Lennar Corporation (NYSE: LEN), one of the largest U.S. homebuilders, heads into the final month of 2025 with its stock trading around $131.30 as of Friday’s close on November 28. That leaves Lennar more than 20% below its recent 52‑week high of $170.48, reached just days earlier, with the stock recently closing about 23% under that peak. [1]

The share price performance comes as Lennar closes a complex exchange offer involving Millrose Properties, prepares for the retirement of Co‑CEO and President Jon Jaffe, and faces a slate of earnings expectations that imply sharply lower profit versus last year. [2]

At the same time, major institutional investors — including Prudential Financial and Warren Buffett’s Berkshire Hathaway — have been quietly adding to their Lennar positions, even as Wall Street’s official stance on the stock remains a cautious “Hold.” [3]


Lennar stock today: price, performance and valuation

Based on recent trading, Lennar’s Class A shares change hands at about $131 per share, giving the company a market capitalization in the low‑to‑mid $30 billion range. [4]

According to Barchart data published in late October, LEN stock has fallen roughly 26% over the past 52 weeks, significantly underperforming both the S&P 500 and the Consumer Discretionary Select Sector SPDR ETF, which have posted high‑teens percentage gains over the same period. [5]

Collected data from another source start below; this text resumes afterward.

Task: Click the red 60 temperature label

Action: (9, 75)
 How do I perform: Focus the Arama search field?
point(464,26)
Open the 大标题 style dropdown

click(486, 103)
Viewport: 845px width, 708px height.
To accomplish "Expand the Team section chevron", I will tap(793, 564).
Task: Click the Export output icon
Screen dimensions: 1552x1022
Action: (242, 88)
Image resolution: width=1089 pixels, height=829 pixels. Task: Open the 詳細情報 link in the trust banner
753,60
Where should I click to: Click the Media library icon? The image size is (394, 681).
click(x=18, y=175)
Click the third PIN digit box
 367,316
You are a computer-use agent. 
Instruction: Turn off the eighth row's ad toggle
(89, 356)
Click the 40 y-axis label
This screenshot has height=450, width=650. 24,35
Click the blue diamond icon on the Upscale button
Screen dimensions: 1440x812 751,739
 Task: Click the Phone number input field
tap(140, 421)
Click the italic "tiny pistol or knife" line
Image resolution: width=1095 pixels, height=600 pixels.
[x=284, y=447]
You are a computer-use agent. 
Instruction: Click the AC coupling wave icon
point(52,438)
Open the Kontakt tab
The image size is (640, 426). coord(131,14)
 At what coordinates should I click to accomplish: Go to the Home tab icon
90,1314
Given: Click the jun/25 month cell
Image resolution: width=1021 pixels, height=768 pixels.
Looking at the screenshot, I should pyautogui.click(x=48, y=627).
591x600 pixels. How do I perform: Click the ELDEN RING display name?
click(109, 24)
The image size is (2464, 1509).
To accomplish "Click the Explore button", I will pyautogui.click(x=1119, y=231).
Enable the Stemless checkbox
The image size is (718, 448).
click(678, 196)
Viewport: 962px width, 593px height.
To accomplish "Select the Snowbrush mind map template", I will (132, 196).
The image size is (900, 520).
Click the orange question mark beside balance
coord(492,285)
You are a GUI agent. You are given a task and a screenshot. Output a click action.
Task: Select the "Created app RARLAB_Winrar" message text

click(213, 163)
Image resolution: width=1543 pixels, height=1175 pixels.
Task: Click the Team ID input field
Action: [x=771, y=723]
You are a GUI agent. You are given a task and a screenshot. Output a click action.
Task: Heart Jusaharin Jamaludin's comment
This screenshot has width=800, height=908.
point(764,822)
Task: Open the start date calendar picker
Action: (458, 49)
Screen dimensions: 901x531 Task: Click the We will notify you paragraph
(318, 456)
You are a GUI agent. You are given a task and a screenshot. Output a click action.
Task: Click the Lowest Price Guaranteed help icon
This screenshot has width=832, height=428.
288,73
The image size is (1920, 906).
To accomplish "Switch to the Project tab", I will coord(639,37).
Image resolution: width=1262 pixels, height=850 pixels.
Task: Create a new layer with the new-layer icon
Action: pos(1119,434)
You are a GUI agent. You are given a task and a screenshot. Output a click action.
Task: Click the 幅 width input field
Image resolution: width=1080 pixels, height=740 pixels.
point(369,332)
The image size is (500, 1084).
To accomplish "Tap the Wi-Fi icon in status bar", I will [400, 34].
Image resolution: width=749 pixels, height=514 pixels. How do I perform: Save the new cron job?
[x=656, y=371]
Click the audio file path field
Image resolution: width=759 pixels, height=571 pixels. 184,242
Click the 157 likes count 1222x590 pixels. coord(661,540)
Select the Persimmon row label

MarketBeat’s snapshot of Lennar’s fundamentals shows a price‑to‑earnings multiple just under 13x, alongside a modest dividend yield and a beta above 1, underscoring that the homebuilder still trades like a cyclical, rate‑sensitive stock despite its size and balance sheet strength. [6]


Millrose exchange offer: Lennar simplifies its portfolio

The most immediate corporate development for Lennar shareholders is the completion of the Millrose Properties (NYSE: MRP) exchange offer, a move designed to shed a minority stake and streamline Lennar’s portfolio.

On November 26, 2025, Lennar announced the final results of its previously disclosed offer to exchange up to 33,298,764 shares of Millrose Class A stock — about 20% of Millrose’s outstanding shares — for shares of Lennar Class A common stock. [7]

Key details from the final tally:

  • Lennar accepted 8,049,594 shares of its Class A common stock.
  • In return, it distributed 33,298,754 Millrose Class A shares to participating investors.
  • The offer was oversubscribed: investors tendered 85,296,924 shares of Lennar, far more than Lennar was prepared to accept.
  • A proration factor of 8.604228% was applied to most tenders, with “odd‑lot” holders (fewer than 100 shares) exempt from proration and fully accepted. [8]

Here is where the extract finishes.